More Cryptic Crosswords

Recently, I’ve done a bunch of work to clean up the cryptic crossword clue solver which I first described in an earlier post. I have simplified the code layout and added more flexibility to the solver’s interface, so it should be easier to experiment and play around with. What follows are a few examples of what the new solver can do. You can also view these examples as a rendered IPython notebook on nbviewer.org.

In [1]:
from pycryptics.grammar.clue_parse import generate_clues
from pycryptics.solve_clue import Constraints
from pycryptics.grammar.clue_tree import ClueUnsolvableError
Loading synonyms from file...
...done.
Loading ngrams from file...
...done.
Loading indicators from file...
...done.

Solving a single clue

Let's demonstrate what we can do with a simple cryptic clue. Here's our clue, broken up into a list of words:

In [2]:
phrases = 'spin broken shingle'.split()

We also have constraints on the final answer, namely that it will have 7 letters and the answer won't be any of the words which directly appear in the clue.

In [3]:
con = Constraints(phrases=phrases,
                  lengths=(7,),
                  pattern='',
                  known_answer=None)

Now we can generate all possible clue interpretations of those phrases:

In [4]:
clues = generate_clues(con)
clues.sort() # sort the clues list so that we can reliably find 
# specific clues for this demo. You won't need to do this.

For example, here's one interpretation:

In [5]:
print clues[0]
(top (d spin) (clue_arg (first broken)) (clue_arg (first shingle)))

And another:

In [6]:
print clues[10]
(top (d spin) (clue_arg (ana (ana_arg (lit broken)) (ana_ shingle))))

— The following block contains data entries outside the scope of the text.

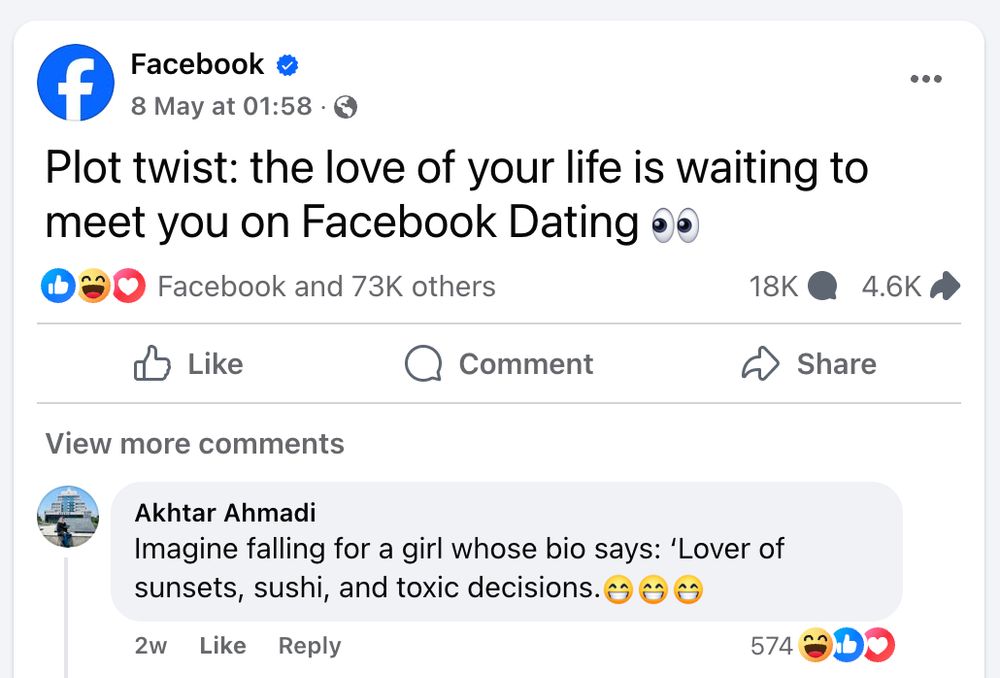Click the 574 reaction count on the comment
The width and height of the screenshot is (1000, 678).
[774, 646]
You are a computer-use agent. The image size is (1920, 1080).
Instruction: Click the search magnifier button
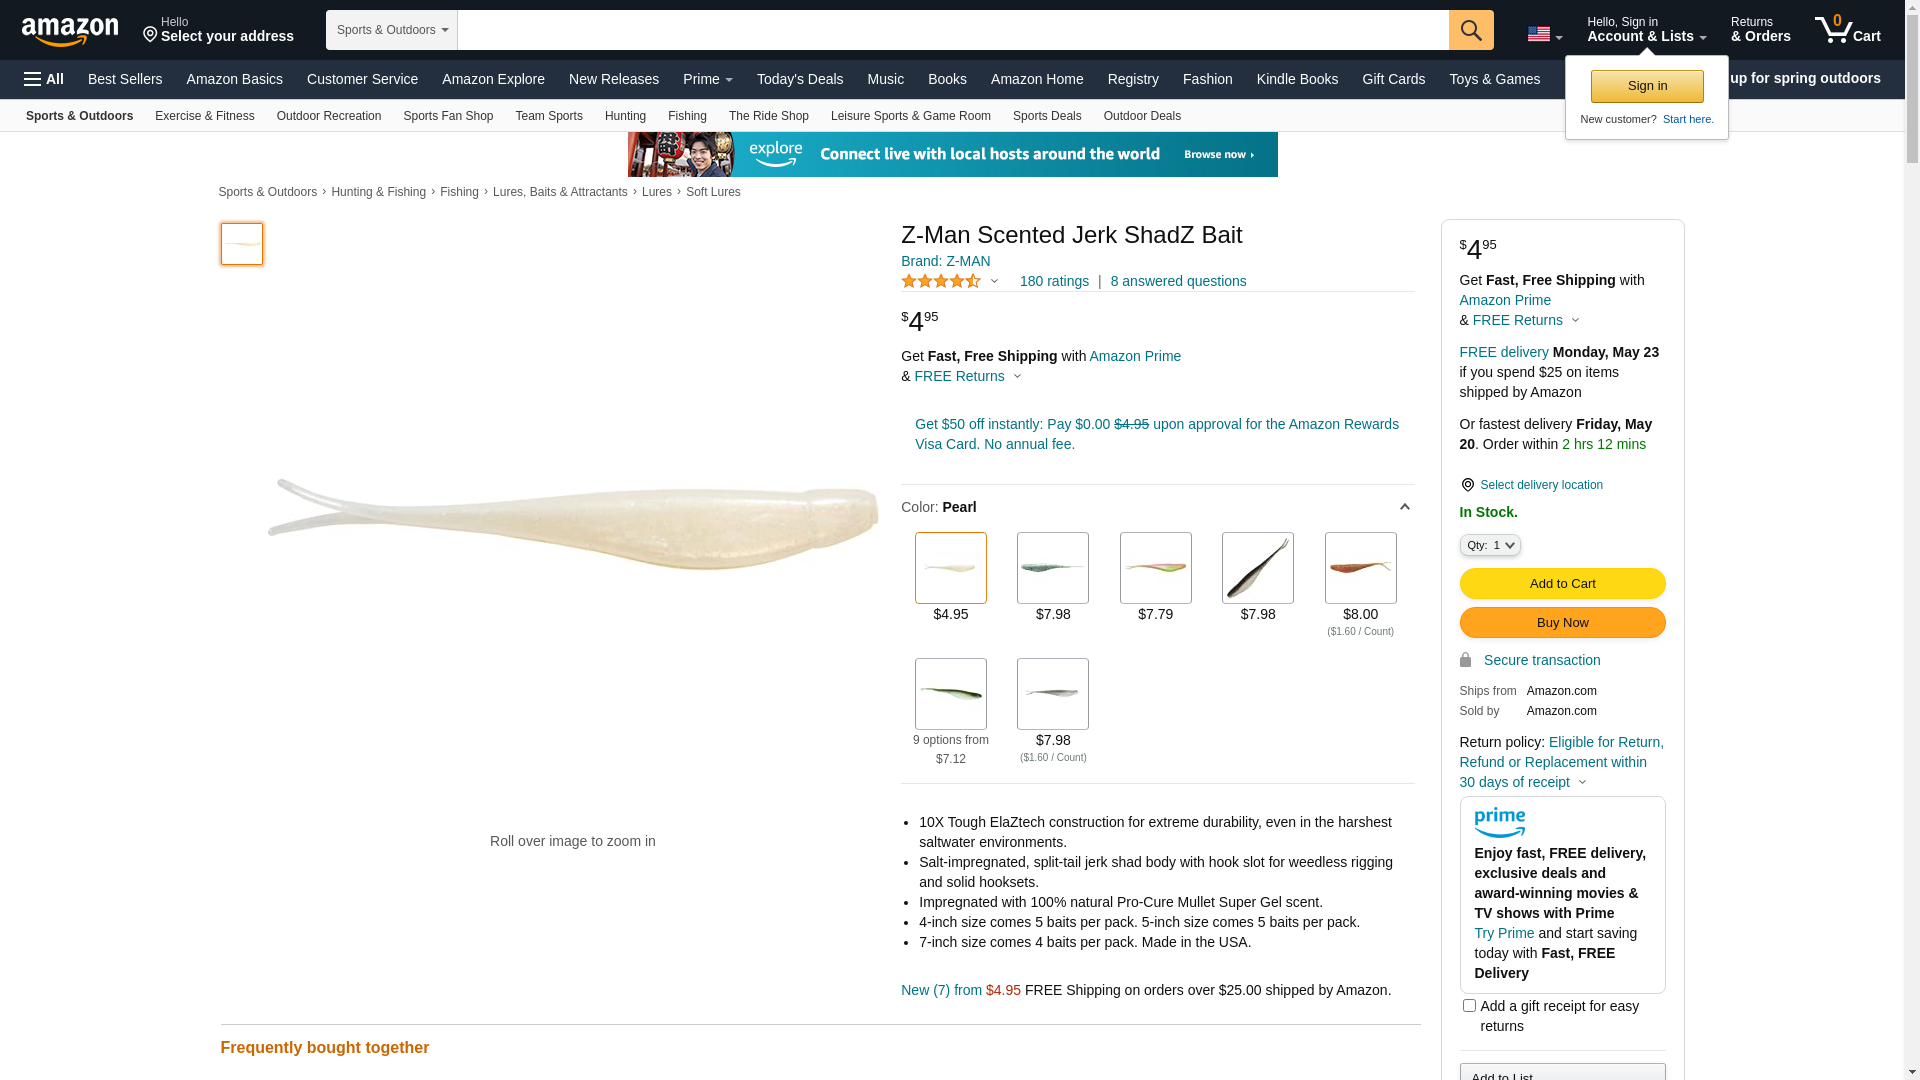1471,30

Here are all the possible ways 'spin broken shingle' could be interpreted:

In [7]:
for c in clues:
    print c
(top (d spin) (clue_arg (first broken)) (clue_arg (first shingle)))
(top (d spin) (clue_arg (first broken)) (clue_arg (lit shingle)))
(top (d spin) (clue_arg (first broken)) (clue_arg (syn shingle)))
(top (d spin) (clue_arg (lit broken)) (clue_arg (first shingle)))
(top (d spin) (clue_arg (lit broken)) (clue_arg (lit shingle)))
(top (d spin) (clue_arg (lit broken)) (clue_arg (syn shingle)))
(top (d spin) (clue_arg (syn broken)) (clue_arg (first shingle)))
(top (d spin) (clue_arg (syn broken)) (clue_arg (lit shingle)))
(top (d spin) (clue_arg (syn broken)) (clue_arg (syn shingle)))
(top (d spin) (clue_arg (ana (ana_ broken) (ana_arg (lit shingle)))))
(top (d spin) (clue_arg (ana (ana_arg (lit broken)) (ana_ shingle))))
(top (clue_arg (sub (sub_ spin) (sub_arg (lit broken)))) (d shingle))
(top (clue_arg (sub (sub_ spin) (sub_arg (syn broken)))) (d shingle))
(top (clue_arg (first spin)) (clue_arg (first broken)) (d shingle))
(top (clue_arg (first spin)) (clue_arg (lit broken)) (d shingle))
(top (clue_arg (first spin)) (clue_arg (syn broken)) (d shingle))
(top (clue_arg (ana (ana_ spin) (ana_arg (lit broken)))) (d shingle))
(top (clue_arg (ana (ana_arg (lit spin)) (ana_ broken))) (d shingle))
(top (clue_arg (lit spin)) (clue_arg (first broken)) (d shingle))
(top (clue_arg (lit spin)) (clue_arg (lit broken)) (d shingle))
(top (clue_arg (lit spin)) (clue_arg (syn broken)) (d shingle))
(top (clue_arg (syn spin)) (clue_arg (first broken)) (d shingle))
(top (clue_arg (syn spin)) (clue_arg (lit broken)) (d shingle))
(top (clue_arg (syn spin)) (clue_arg (syn broken)) (d shingle))
(top (clue_arg (sub_init (sub_init_ spin) (sub_arg (lit broken)))) (d shingle))
(top (clue_arg (sub_init (sub_init_ spin) (sub_arg (syn broken)))) (d shingle))
(top (clue_arg (sub_final (sub_final_ spin) (sub_arg (lit broken)))) (d shingle))
(top (clue_arg (sub_final (sub_final_ spin) (sub_arg (syn broken)))) (d shingle))
(top (clue_arg (rev (rev_ spin) (rev_arg (lit broken)))) (d shingle))
(top (clue_arg (rev (rev_ spin) (rev_arg (syn broken)))) (d shingle))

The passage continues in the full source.